In the material below, find the line containing "Task: Click the Chrome" and the line containing "Task: Choose Richiesta atti di nascita option", then reproduce exactly both of them and every line between, and nothing else.

━━ Records supplied ━━

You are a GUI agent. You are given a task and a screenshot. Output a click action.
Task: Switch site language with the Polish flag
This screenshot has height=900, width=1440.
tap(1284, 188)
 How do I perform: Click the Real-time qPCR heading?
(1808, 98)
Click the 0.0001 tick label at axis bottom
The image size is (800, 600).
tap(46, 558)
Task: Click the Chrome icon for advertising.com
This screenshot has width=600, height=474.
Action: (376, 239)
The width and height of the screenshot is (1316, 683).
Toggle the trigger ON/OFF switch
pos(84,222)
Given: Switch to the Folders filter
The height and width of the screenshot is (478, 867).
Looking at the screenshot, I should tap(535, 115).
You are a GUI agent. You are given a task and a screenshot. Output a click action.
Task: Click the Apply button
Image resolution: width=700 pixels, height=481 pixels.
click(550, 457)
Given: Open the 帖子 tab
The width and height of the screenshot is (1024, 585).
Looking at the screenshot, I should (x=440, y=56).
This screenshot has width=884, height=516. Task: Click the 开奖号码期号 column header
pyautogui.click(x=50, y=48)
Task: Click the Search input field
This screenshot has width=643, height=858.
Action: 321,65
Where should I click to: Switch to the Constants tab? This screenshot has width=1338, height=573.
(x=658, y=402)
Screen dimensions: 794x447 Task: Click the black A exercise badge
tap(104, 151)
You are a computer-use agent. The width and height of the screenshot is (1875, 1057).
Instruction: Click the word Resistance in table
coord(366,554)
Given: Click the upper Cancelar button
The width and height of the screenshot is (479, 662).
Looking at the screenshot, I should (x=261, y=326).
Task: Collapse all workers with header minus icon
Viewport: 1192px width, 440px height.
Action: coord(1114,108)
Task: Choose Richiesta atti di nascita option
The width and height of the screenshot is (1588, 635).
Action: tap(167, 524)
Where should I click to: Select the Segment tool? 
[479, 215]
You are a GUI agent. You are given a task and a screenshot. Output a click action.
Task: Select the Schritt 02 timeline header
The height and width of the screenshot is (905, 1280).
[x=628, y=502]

━━━

--- Written answer ---
Task: Click the Chrome icon for advertising.com
This screenshot has width=600, height=474.
Action: (376, 239)
The width and height of the screenshot is (1316, 683).
Toggle the trigger ON/OFF switch
pos(84,222)
Given: Switch to the Folders filter
The height and width of the screenshot is (478, 867).
Looking at the screenshot, I should tap(535, 115).
You are a GUI agent. You are given a task and a screenshot. Output a click action.
Task: Click the Apply button
Image resolution: width=700 pixels, height=481 pixels.
click(550, 457)
Given: Open the 帖子 tab
The width and height of the screenshot is (1024, 585).
Looking at the screenshot, I should (x=440, y=56).
This screenshot has width=884, height=516. Task: Click the 开奖号码期号 column header
pyautogui.click(x=50, y=48)
Task: Click the Search input field
This screenshot has width=643, height=858.
Action: 321,65
Where should I click to: Switch to the Constants tab? This screenshot has width=1338, height=573.
(x=658, y=402)
Screen dimensions: 794x447 Task: Click the black A exercise badge
tap(104, 151)
You are a computer-use agent. The width and height of the screenshot is (1875, 1057).
Instruction: Click the word Resistance in table
coord(366,554)
Given: Click the upper Cancelar button
The width and height of the screenshot is (479, 662).
Looking at the screenshot, I should (x=261, y=326).
Task: Collapse all workers with header minus icon
Viewport: 1192px width, 440px height.
Action: coord(1114,108)
Task: Choose Richiesta atti di nascita option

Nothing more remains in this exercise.